I’ve had a surprising number of hits on my original post about Mr. V, one of my students here in NYC who has worked like crazy to raise his score. Basically, he’s seen every single useful GMAT question at least twice. He took the exam twice, and couldn’t crack 640. I’ve tutored him for the past six weeks, and I was absolutely convinced that he’d made some great progress. He was nailing some of my toughest math and sentence correction questions, he was holding his own on the LSAT material, and his final GMATPrep test was well into the 700s.
It took some creativity to put together a good program for him, and I thought that I’d be able to write a gloating post about how well my odd schemes worked. Unfortunately, nothing worked as well as we’d planned. Mr. V took the GMAT last weekend, and his verbal score actually went down. I was pretty shocked and humbled by that. I thought that we had really made him better, and it just didn’t happen. His math score improved, but his composite score went sideways.

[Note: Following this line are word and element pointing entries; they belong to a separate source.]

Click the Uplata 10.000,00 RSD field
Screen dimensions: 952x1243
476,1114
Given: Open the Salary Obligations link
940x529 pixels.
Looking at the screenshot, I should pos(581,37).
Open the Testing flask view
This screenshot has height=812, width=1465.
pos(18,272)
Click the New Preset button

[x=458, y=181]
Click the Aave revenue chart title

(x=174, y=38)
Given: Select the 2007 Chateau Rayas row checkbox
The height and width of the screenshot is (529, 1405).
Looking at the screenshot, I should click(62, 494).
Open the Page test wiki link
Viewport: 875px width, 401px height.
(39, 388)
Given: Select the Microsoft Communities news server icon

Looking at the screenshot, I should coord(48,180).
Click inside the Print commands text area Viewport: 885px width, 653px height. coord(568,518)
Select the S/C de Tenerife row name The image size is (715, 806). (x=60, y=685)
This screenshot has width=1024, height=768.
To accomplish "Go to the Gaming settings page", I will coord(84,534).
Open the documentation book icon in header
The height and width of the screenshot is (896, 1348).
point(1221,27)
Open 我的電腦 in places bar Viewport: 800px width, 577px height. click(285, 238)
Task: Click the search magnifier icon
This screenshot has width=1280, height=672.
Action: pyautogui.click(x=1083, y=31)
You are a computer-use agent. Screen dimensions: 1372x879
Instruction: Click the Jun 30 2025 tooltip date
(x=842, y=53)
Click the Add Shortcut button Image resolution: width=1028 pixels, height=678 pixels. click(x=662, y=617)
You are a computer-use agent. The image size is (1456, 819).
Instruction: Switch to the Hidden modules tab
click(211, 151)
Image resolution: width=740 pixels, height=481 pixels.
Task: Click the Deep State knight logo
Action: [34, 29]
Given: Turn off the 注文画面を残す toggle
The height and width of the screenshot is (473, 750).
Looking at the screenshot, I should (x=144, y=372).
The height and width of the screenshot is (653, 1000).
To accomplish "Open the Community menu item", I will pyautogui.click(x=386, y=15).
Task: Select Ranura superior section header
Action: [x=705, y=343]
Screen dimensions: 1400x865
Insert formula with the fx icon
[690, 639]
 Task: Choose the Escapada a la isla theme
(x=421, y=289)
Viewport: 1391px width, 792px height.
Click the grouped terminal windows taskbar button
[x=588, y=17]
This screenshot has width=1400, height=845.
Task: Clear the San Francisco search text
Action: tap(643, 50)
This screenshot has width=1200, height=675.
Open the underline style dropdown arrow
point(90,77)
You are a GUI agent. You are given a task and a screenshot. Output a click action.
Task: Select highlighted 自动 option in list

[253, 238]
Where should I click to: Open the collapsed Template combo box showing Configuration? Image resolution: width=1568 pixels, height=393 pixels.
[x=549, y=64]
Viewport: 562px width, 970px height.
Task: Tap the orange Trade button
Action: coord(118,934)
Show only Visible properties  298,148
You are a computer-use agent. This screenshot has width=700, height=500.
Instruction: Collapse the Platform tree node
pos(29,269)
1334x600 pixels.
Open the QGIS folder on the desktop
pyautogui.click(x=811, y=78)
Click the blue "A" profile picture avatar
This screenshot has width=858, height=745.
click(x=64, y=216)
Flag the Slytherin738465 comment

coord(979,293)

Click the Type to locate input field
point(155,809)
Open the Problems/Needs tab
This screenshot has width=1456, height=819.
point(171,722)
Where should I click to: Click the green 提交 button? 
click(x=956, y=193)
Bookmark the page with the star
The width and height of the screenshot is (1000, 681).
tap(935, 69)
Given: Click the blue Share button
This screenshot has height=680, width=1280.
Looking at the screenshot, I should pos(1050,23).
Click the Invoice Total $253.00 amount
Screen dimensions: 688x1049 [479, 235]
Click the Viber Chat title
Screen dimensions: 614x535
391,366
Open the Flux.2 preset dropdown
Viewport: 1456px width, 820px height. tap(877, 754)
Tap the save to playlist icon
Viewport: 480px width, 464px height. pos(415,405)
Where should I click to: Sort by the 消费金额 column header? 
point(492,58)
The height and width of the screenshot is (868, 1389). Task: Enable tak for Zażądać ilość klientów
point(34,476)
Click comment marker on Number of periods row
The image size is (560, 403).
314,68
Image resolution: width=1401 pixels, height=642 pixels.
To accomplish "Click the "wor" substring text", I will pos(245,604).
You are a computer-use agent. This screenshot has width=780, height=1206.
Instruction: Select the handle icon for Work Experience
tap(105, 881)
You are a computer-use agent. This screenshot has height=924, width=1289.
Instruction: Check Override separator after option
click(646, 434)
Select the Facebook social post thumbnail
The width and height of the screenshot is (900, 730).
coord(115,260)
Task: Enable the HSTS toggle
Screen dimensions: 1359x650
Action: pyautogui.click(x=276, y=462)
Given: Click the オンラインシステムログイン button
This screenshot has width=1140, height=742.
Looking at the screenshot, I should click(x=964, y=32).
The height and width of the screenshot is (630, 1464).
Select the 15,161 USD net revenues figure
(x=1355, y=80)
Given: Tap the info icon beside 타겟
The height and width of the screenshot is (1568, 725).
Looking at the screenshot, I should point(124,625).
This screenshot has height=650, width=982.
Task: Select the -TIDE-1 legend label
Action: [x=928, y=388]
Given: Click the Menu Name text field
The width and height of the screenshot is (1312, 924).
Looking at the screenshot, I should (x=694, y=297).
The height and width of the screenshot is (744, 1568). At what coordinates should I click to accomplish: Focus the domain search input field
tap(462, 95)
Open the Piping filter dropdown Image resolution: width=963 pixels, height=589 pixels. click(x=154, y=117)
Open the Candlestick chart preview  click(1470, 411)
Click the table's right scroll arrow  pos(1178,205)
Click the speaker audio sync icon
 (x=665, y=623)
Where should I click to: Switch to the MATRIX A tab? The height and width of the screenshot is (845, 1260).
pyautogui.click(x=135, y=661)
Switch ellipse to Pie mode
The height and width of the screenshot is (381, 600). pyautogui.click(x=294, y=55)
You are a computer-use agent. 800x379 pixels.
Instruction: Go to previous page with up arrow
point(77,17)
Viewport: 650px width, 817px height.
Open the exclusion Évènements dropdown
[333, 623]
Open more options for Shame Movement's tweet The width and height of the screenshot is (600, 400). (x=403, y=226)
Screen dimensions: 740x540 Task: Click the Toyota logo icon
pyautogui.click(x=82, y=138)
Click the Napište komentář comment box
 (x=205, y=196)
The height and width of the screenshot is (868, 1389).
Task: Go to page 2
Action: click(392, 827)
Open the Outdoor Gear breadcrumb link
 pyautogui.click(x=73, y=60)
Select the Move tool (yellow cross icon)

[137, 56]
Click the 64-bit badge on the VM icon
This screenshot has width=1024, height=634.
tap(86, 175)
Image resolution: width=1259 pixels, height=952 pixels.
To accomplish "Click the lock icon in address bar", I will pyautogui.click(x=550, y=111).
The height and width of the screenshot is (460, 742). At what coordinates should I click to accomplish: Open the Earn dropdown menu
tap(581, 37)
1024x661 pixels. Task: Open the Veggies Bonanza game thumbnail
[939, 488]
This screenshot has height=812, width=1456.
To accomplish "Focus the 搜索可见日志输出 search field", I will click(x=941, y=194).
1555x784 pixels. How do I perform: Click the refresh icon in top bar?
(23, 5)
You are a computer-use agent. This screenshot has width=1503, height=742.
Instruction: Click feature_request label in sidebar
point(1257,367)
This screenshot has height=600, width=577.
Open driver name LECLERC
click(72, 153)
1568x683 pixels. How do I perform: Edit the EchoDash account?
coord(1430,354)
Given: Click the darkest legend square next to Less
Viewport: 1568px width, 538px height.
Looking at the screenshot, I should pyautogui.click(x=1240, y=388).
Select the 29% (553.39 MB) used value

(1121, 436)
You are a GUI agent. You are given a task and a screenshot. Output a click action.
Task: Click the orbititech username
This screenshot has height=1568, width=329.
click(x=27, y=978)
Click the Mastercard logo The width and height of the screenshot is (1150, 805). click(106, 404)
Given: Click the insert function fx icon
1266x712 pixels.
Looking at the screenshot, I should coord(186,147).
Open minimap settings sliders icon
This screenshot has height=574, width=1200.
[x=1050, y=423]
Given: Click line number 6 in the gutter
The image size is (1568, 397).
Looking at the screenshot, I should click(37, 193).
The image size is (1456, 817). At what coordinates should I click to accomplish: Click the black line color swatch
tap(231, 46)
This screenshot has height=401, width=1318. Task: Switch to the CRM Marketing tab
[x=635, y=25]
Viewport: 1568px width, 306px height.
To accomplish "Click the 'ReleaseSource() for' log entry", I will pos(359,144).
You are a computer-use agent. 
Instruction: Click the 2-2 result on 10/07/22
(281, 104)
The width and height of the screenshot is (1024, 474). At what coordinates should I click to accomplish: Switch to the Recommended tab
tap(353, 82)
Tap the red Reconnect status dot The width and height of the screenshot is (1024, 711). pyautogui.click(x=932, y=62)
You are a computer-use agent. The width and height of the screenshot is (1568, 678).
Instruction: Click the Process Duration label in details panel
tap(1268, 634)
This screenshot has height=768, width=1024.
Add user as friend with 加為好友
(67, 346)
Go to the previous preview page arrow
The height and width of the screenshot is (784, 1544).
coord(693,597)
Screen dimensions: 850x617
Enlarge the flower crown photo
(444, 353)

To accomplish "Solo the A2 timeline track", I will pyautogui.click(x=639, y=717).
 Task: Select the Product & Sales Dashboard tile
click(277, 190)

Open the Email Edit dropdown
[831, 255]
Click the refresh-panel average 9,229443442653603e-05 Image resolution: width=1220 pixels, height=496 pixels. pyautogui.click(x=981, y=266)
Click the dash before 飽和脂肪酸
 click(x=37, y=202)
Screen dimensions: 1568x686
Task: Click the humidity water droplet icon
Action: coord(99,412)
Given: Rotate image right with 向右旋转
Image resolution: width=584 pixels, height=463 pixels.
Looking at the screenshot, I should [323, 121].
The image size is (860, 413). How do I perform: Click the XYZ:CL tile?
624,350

Mr. V has been more than gracious, and doesn’t blame me at all for his lack of improvement. (Actually, he posted a glowing endorsement of me on his blog. Thank you for that, good sir.) But I can’t help but feel a little bit responsible. Sometimes, even a dedicated tutor’s best efforts just don’t quite cut it, and I don’t want to run from that fact.
For what it’s worth, Mr. V didn’t see anything surprising on the exam. He said that it was pretty much exactly what he expected: the critical reasoning and reading comprehension were hard but reasonable, the math was predictably tough, and the sentence correction didn’t contain any grammatical surprises. If anything, we suspected that the sentence correction idioms got the best of him–he said that he was unsure whether he chose the right phrases on a number of questions. That, coupled with a little bit of bad luck, probably did the damage on the verbal section. And unfortunately, I didn’t advise him to memorize hundreds of idioms before taking the GMAT. (Nor would I ever recommend memorizing more than a few dozen of the most frequently used idioms.)
Unless Mr. V suddenly gets shy and asks me to stop, I’ll continue posting occasionally about his progress with his MBA quest. He has chosen not to re-take the test, but we’ll keep working together in an effort to make his MBA applications sing. The point of all of his GMAT labors was to get into a great MBA program. And if he can pull that off, the disappointment of the score won’t really matter at all.